La sensibilisation réalisée dans la réserve de faune du Dja s'est jusqu'ici développée en tablant essentiellement sur des outils modernes de communication. On citera des productions comme la publication "Moabi", les bandes dessinées, les affiches, le bulletin Canopée, des documents didactiques pour les écoles, etc.

Des événements spéciaux (anniversaire de la réserve, fêtes officielles ou congrès d'associations locales) ont donné lieu à des campagnes d'information publiques.

Mais comment toucher au mieux les populations locales ? Les messages diffusés sont-ils perçus ? La meilleure des sensibilisations n'est-elle pas une réponse concrète aux problèmes quotidiens que rencontrent les populations de la réserve ?

Afin de mieux appréhender ceux-ci, la méthode accélérée de recherche participative (MARP) a été adoptée.
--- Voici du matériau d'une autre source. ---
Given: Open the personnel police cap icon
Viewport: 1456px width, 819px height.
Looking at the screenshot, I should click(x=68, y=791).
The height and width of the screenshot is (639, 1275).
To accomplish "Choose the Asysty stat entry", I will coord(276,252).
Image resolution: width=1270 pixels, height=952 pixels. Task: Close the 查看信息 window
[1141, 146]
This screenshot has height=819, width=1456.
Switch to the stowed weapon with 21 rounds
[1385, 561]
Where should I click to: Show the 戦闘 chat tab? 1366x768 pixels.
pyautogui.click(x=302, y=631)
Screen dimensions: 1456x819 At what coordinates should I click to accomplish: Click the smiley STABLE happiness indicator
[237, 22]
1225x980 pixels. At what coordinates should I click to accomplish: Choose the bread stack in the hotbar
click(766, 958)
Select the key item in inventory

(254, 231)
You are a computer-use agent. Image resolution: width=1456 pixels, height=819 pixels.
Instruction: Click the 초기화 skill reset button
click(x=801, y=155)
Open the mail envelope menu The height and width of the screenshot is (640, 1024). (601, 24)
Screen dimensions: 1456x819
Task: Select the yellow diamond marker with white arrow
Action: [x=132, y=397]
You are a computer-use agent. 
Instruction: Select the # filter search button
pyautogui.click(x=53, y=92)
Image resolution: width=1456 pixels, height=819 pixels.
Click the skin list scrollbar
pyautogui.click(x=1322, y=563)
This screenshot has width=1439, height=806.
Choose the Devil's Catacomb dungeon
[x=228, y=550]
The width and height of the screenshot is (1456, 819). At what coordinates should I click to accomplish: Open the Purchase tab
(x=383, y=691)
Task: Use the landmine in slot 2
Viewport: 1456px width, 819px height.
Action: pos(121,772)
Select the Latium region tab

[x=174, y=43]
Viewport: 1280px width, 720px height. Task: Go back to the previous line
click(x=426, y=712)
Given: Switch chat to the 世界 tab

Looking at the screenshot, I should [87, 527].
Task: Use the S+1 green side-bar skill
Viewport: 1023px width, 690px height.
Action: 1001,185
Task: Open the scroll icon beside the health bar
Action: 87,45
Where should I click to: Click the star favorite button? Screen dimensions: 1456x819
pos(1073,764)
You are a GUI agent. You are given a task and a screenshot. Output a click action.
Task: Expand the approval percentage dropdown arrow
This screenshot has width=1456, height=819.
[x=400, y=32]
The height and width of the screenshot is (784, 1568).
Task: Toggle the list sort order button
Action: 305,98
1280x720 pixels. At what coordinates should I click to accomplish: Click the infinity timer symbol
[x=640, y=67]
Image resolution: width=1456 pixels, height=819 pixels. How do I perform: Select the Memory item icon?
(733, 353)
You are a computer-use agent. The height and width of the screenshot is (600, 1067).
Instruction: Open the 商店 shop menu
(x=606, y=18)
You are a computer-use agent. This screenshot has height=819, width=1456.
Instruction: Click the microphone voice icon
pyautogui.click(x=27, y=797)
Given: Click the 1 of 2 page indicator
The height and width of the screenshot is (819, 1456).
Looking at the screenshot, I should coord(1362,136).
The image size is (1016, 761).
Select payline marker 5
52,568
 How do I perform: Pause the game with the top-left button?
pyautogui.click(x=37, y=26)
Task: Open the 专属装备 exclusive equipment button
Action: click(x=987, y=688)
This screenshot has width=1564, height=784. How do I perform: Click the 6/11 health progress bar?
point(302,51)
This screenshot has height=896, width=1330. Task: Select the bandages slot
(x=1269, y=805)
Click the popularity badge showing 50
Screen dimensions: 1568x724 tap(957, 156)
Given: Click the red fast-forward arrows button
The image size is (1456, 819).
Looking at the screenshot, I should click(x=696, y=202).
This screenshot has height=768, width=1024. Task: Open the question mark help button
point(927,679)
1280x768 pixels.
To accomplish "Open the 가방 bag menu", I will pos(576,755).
Même confrontée à un faible niveau de scolarisation, elle permet une compréhension relativement rapide et rigoureuse du contexte local.

Elle facilite également la structuration du dialogue entre le personnel du projet et les partenaires locaux (utilisateurs des ressources naturelles), en vue de lever certaines équivoques. C'est aussi une opportunité pour influencer les attitudes vis-à-vis de la conservation.

Cependant, en dépit de ces points prometteurs, il reste encore à régler un certain nombre de questions délicates. Comment par exemple s'assurer de la fidélité des traductions français-langues locales? A quel moment et comment prendre en compte les avis des personnes-relais (élites, autorités locales, etc.) ?

Comment valoriser le potentiel culturel traditionnel dans la démarche ? Au terme des MARP comment combiner efficacement à la fois offre des bénéfices sociaux, promotion des pratiques viables pour l'environnement et repositionnement de l'organe de gestion de l'aire protégée dans l'animation de la vie locale ?

Tant de questions semble-t-il auxquelles seul le travail de terrain peut apporter des éléments de réponse.